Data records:
= = =

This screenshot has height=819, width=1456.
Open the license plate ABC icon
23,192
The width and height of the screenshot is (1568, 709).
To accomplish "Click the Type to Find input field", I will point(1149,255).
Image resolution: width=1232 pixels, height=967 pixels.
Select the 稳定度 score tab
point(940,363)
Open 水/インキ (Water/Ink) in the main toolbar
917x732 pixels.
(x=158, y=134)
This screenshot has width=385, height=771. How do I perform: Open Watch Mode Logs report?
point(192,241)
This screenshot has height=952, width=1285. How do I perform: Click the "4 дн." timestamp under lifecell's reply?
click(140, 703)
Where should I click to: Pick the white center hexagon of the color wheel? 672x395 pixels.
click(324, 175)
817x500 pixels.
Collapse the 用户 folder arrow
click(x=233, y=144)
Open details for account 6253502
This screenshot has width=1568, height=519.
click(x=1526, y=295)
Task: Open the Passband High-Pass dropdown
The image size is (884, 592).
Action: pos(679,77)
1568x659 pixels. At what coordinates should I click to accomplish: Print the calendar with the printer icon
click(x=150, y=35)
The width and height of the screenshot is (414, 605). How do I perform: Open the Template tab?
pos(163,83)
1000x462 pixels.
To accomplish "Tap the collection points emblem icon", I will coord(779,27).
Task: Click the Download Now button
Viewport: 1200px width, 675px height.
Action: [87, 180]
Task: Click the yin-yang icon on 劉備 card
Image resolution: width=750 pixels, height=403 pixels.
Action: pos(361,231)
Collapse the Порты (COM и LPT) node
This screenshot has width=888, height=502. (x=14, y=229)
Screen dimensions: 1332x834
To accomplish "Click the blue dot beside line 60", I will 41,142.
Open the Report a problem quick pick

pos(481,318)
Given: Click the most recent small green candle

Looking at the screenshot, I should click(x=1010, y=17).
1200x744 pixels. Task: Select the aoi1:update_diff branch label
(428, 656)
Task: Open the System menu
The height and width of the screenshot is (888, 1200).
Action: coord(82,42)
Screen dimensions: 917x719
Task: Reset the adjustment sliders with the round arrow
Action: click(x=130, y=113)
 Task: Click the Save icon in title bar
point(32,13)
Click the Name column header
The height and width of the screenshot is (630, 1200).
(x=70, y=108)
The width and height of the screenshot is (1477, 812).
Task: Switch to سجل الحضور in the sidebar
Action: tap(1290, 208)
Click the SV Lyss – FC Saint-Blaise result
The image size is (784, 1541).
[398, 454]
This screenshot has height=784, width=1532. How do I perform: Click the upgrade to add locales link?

= = =

Your answer must be the records themselves, output again exactly.

This screenshot has height=819, width=1456.
Open the license plate ABC icon
23,192
The width and height of the screenshot is (1568, 709).
To accomplish "Click the Type to Find input field", I will point(1149,255).
Image resolution: width=1232 pixels, height=967 pixels.
Select the 稳定度 score tab
point(940,363)
Open 水/インキ (Water/Ink) in the main toolbar
917x732 pixels.
(x=158, y=134)
This screenshot has width=385, height=771. How do I perform: Open Watch Mode Logs report?
point(192,241)
This screenshot has height=952, width=1285. How do I perform: Click the "4 дн." timestamp under lifecell's reply?
click(140, 703)
Where should I click to: Pick the white center hexagon of the color wheel? 672x395 pixels.
click(324, 175)
817x500 pixels.
Collapse the 用户 folder arrow
click(x=233, y=144)
Open details for account 6253502
This screenshot has width=1568, height=519.
click(x=1526, y=295)
Task: Open the Passband High-Pass dropdown
The image size is (884, 592).
Action: pos(679,77)
1568x659 pixels. At what coordinates should I click to accomplish: Print the calendar with the printer icon
click(x=150, y=35)
The width and height of the screenshot is (414, 605). How do I perform: Open the Template tab?
pos(163,83)
1000x462 pixels.
To accomplish "Tap the collection points emblem icon", I will coord(779,27).
Task: Click the Download Now button
Viewport: 1200px width, 675px height.
Action: [87, 180]
Task: Click the yin-yang icon on 劉備 card
Image resolution: width=750 pixels, height=403 pixels.
Action: pos(361,231)
Collapse the Порты (COM и LPT) node
This screenshot has width=888, height=502. (x=14, y=229)
Screen dimensions: 1332x834
To accomplish "Click the blue dot beside line 60", I will 41,142.
Open the Report a problem quick pick

pos(481,318)
Given: Click the most recent small green candle

Looking at the screenshot, I should click(x=1010, y=17).
1200x744 pixels. Task: Select the aoi1:update_diff branch label
(428, 656)
Task: Open the System menu
The height and width of the screenshot is (888, 1200).
Action: coord(82,42)
Screen dimensions: 917x719
Task: Reset the adjustment sliders with the round arrow
Action: click(x=130, y=113)
 Task: Click the Save icon in title bar
point(32,13)
Click the Name column header
The height and width of the screenshot is (630, 1200).
(x=70, y=108)
The width and height of the screenshot is (1477, 812).
Task: Switch to سجل الحضور in the sidebar
Action: tap(1290, 208)
Click the SV Lyss – FC Saint-Blaise result
The image size is (784, 1541).
[398, 454]
This screenshot has height=784, width=1532. How do I perform: Click the upgrade to add locales link?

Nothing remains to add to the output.